UK.gov policy slammed for not keeping pace with technology
Surely, no one is surprised that bureaucrats don't keep pace with the innovations in a particular market. This is jist of F.A. Hayek's "Knowledge Problem". No bureaucrat has ever had the necessary knowledge to consistently execute centralized command-and-control schemes for an economy, because that knowledge is highly distributed.
It's also the main reason why any attempts to closely regulate markets are quite idiotic. I know that's not a popular opinion at El Reg (and most anywhere else), but I don't see how anyone can complain that regulations don't keep pace with technology but then also complain that the solution to such gaps is more regulation.
I think I could live with 10MB. It's certainly better than the <1MB we used to get in my parents place in the countryside.
These days they have fibre (the whole village got together and paid for the install), but only pay for the lowest tier (20MB iirc), and for two elderly people, that's more than enough. Mostly all it's used for is pictures of the grandkids.
I'm on 10Mbs at work. Me and the rest of the company. And yes, we use that for bookkeeping, banking, research, documentation, mail, and government websites. It's going to be obsolete sometime in the next couple of months, because our providers are forcing us out of 10Mbs services. But unless downloading and playing high-bandwidth games becomes a human right, I don't predict a human-rights problem in the next couple of years.
I'm spoiled here... Verizon Wireless has almost blanket LTE, even rurally, *and* roaming off US Cellular (in my area, several dozen roaming networks nationwide) if I do lose service.

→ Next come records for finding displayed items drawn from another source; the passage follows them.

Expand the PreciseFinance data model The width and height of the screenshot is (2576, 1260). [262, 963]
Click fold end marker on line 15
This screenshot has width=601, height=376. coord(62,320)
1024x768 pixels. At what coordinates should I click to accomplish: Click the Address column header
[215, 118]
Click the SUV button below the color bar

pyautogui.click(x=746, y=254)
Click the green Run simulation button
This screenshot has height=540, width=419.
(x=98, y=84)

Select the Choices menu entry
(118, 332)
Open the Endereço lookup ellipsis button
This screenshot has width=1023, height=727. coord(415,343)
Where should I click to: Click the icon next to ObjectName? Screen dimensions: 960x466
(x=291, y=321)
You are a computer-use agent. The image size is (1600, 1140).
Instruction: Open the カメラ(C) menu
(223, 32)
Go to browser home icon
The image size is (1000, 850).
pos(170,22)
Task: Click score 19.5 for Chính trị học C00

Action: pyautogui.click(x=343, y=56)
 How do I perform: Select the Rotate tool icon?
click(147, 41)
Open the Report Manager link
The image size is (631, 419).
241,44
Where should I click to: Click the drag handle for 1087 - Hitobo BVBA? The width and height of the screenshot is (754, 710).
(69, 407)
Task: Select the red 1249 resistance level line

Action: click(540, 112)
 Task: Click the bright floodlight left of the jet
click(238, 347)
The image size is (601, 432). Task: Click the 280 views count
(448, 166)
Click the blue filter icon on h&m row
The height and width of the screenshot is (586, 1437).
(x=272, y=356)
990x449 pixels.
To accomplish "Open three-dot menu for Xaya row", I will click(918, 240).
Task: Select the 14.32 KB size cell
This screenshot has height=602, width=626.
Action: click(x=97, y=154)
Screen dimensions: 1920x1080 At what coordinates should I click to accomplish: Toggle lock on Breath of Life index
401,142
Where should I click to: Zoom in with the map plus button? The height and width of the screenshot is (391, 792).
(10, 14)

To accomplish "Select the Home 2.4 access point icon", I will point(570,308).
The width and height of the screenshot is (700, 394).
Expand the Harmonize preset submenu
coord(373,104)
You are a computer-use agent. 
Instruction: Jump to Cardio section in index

But, I wonder how much rural roaming would help? So you can roam if you lose service; this in no way means you can roam when your carrier has some rancid old 2G coverage while a roamer has nice 4G.
I live in rural USA. I pay $79 per month for a landline (have to have it - lousy cell coverage) and a supposed 1.75Mbps, usually tests at about 1.25 actually. The "competitor" (everyone is supposed to pick from at least two providers, "competing") would offer internet and cable tv, at blistering speeds, but only if I PAY TO LAY THE CABLE, about $3,000, and pay over $100 per month after that. And that is after a complaint made to the FCC.